== DATA RECORDS ==
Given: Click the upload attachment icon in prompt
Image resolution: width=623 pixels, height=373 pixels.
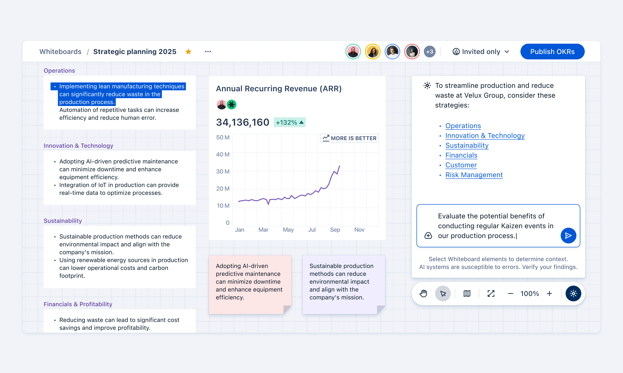Looking at the screenshot, I should coord(428,236).
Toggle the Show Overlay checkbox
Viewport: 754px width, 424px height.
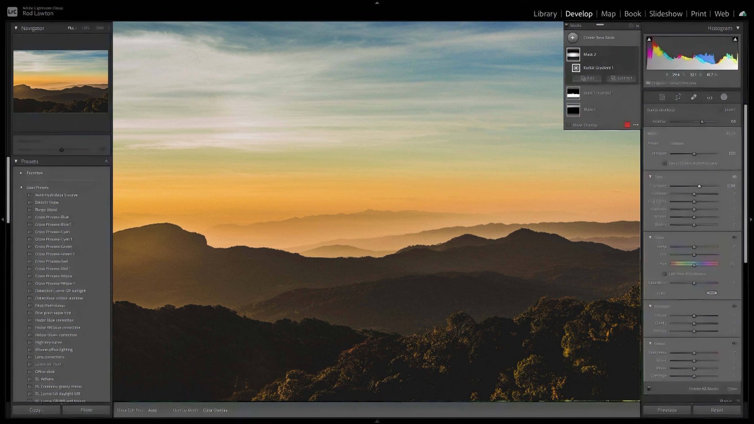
===
- [WHAT IS BEING ASKED] Skip the pictures, then write out every entry exactly.

- [RESULT OF THIS EXERCISE]
Given: Click the upload attachment icon in prompt
Image resolution: width=623 pixels, height=373 pixels.
Looking at the screenshot, I should coord(428,236).
Toggle the Show Overlay checkbox
Viewport: 754px width, 424px height.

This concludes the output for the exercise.